# Recorded information start
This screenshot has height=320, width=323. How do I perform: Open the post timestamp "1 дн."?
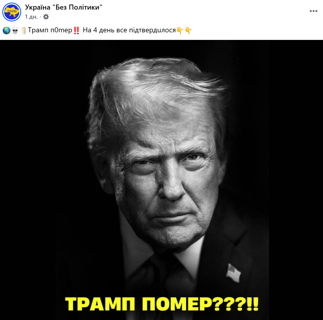tap(31, 17)
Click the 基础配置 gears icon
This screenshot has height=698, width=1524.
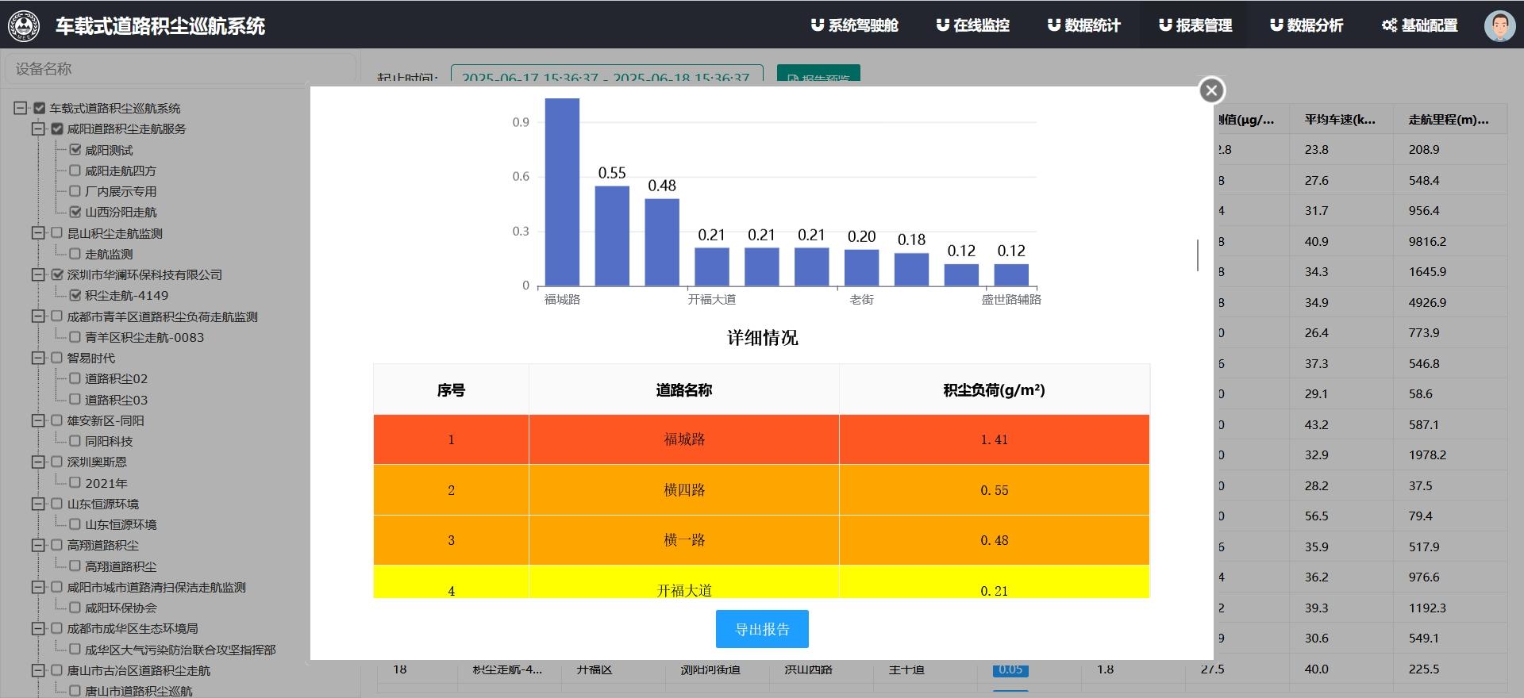pos(1388,25)
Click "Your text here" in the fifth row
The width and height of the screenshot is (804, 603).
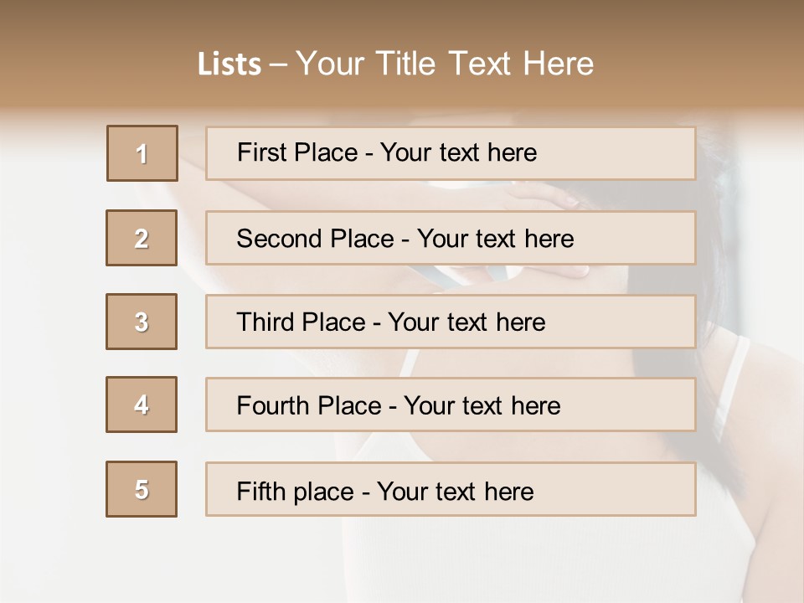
# Recorded information end
Copy out every line of the rows above word for word, leaving out the pictures.

Output below:
This screenshot has height=320, width=323. How do I perform: Open the post timestamp "1 дн."?
tap(31, 17)
Click the 基础配置 gears icon
This screenshot has height=698, width=1524.
pos(1388,25)
Click "Your text here" in the fifth row
The width and height of the screenshot is (804, 603).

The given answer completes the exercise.